Sail Canada
- Sport: Sailing
- Jurisdiction: Canada
- Founded: 1931
- Headquarters: Kingston, Ontario
- CEO: Don Adams
- Sponsor: Sport Canada

Official website
- sailing.ca
- Canada

= Sail Canada =

Governing body for sport sailing in Canada

Sail Canada (formerly the Canadian Yachting Association) is Canada's governing body for the sport of sailing. Sail Canada is a "Member National Authority" of World Sailing . Organization of sailing in Canada is divided into four groups: yacht clubs, Provincial Sailing Associations, class associations, and Sail Canada itself.
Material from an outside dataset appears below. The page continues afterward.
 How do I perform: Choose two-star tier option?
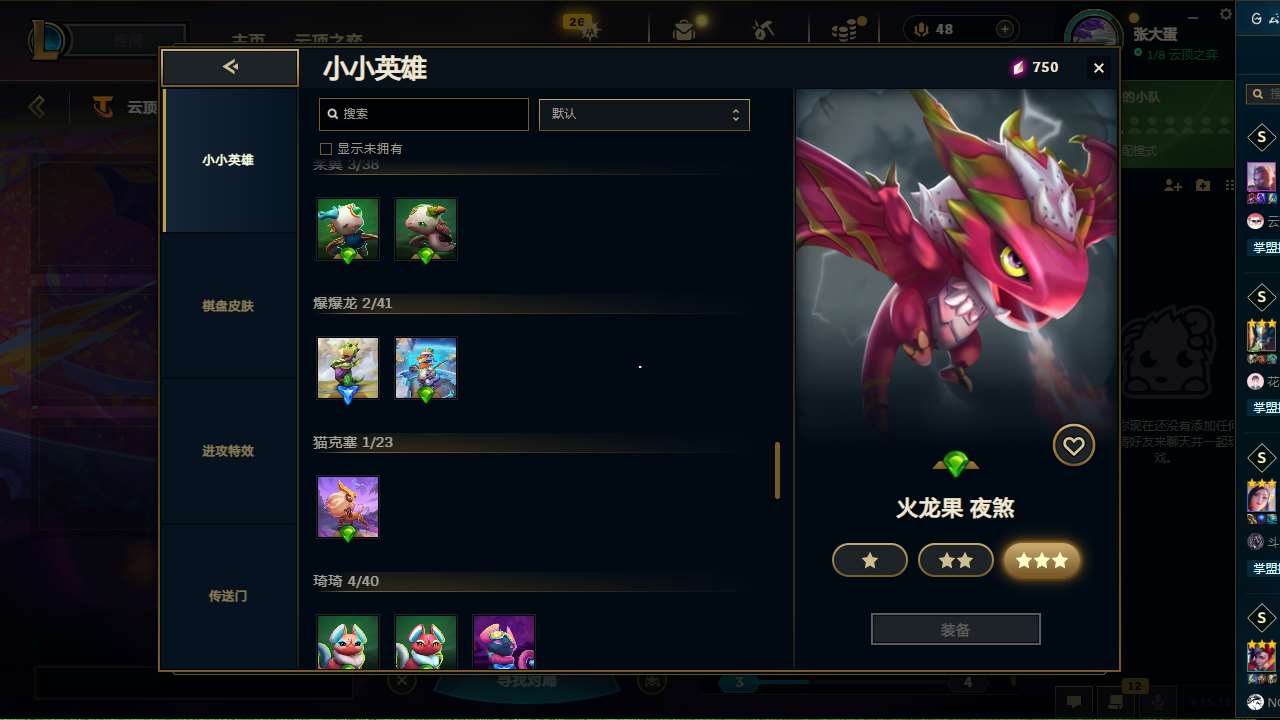[x=956, y=561]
Yachting and sailing clubs may provide their members with moorage for their boats, boat launch facilities, organize regattas, put on social functions, and/or provide training to children and/or adults. There are ten Provincial Sailing Associations (PSA) that are responsible for organizing instructor courses, registering keelboats and providing PHRF rating certificates and sail numbers, and training provincial team athletes.
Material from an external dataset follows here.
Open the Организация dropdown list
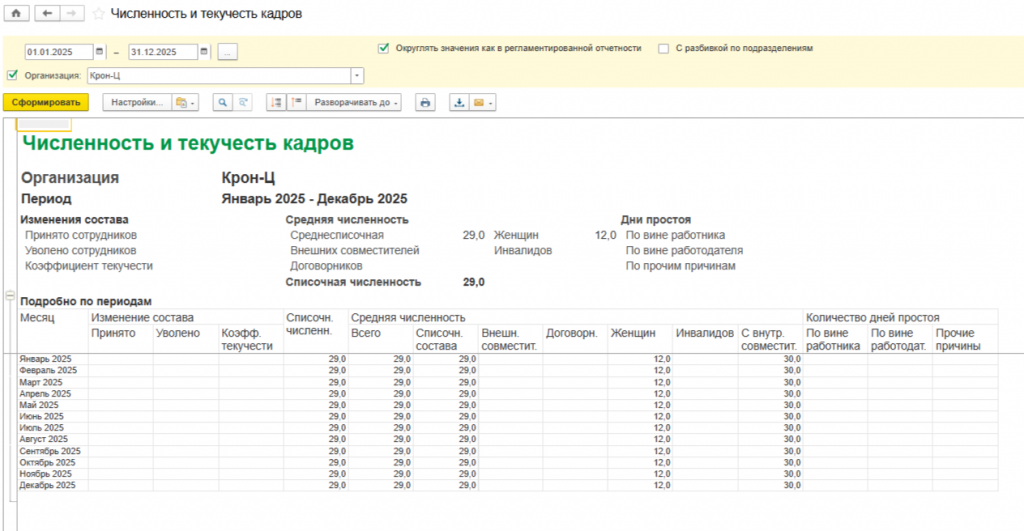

Class associations (such as the Laser class) are responsible for measuring and registering one-design boats, and organizing regional, national, and international regattas. Sail Canada is responsible for coaching national team athletes, including Olympic sailors, designing sailing and power boating courses, and registering and insuring instructors.

==Sailing instruction==

Until 2012 there were seven sailing levels for dinghies:
- White Sail I, II, III teach sailing basics, including points of sail, how to capsize, and sail trim;
- Bronze IV and V teach more advanced sailing skills, including spinnaker, and trapeze;
- Silver VI teaches basic racing; and
- Gold VII teaches advanced racing.

Since 2012, the above levels have been renamed:

- CANSail 1 (essentially equivalent to White Sail I and II)
- CANSail 2 (White Sail III)
- CANSail 3 (Bronze IV)
- CANSail 4 (Bronze Sail V)
- CANSail 5 (Silver Sail VI)
- CANSail 6 (Gold VII)

CANSail levels 1 though 6 are offered to youth, while adult learners are limited to CANSail levels 1 through 4. Trapeze and spinnaker skills are separately taught through respectively CANSail Wires and CANSail Chutes courses.
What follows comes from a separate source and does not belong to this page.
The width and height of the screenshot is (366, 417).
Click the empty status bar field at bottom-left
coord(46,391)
Sailing on keelboats and yachts is taught as part of the "Cruising Scheme", which has four levels:
- Start Keelboat Sailing. This is an optional, abbreviated version of the Basic Cruising Course intended to teach students "to be able to sail safely as crew of a sloop rigged keelboat 6 to 12 meters with an outboard or inboard motor in 5 - 20 knots (not gusting over 25 knots) of wind by day";
- Basic Cruising. Graduates will "be able to cruise safely in familiar waters as both skipper and crew of a sloop rigged keelboat of 6 to 10 meters with an outboard or inboard motor in moderate wind and sea conditions by day";
- Intermediate Cruising. Graduates will "be able to cruise safely in familiar waters as both skipper and crew of a sailing yacht of 9 to 12 meters, sloop rigged with an inboard engine, in moderate wind and sea conditions by day. The standard emphasizes on-the-water skills at a level acceptable for bare boat chartering for extended cruises in coastal waters"; and
- Advanced Cruising. Graduates will "be able to act safely as skipper and crew of a sailing cruiser of 10 – 15 meters, any modern rig and inboard engine, operating within 100 miles of shore by day and night in coastal or inland water in any weather".

Although one further level is specified by the Cruising Scheme, as of 2017 it is not offered by any Sail Canada school. This is the Offshore Cruising level, which requires students to demonstrate the ability "to safely act as skipper and crew in a sailing cruiser on an offshore passage navigated by celestial and electronic means without visual reference to terrestrial objects".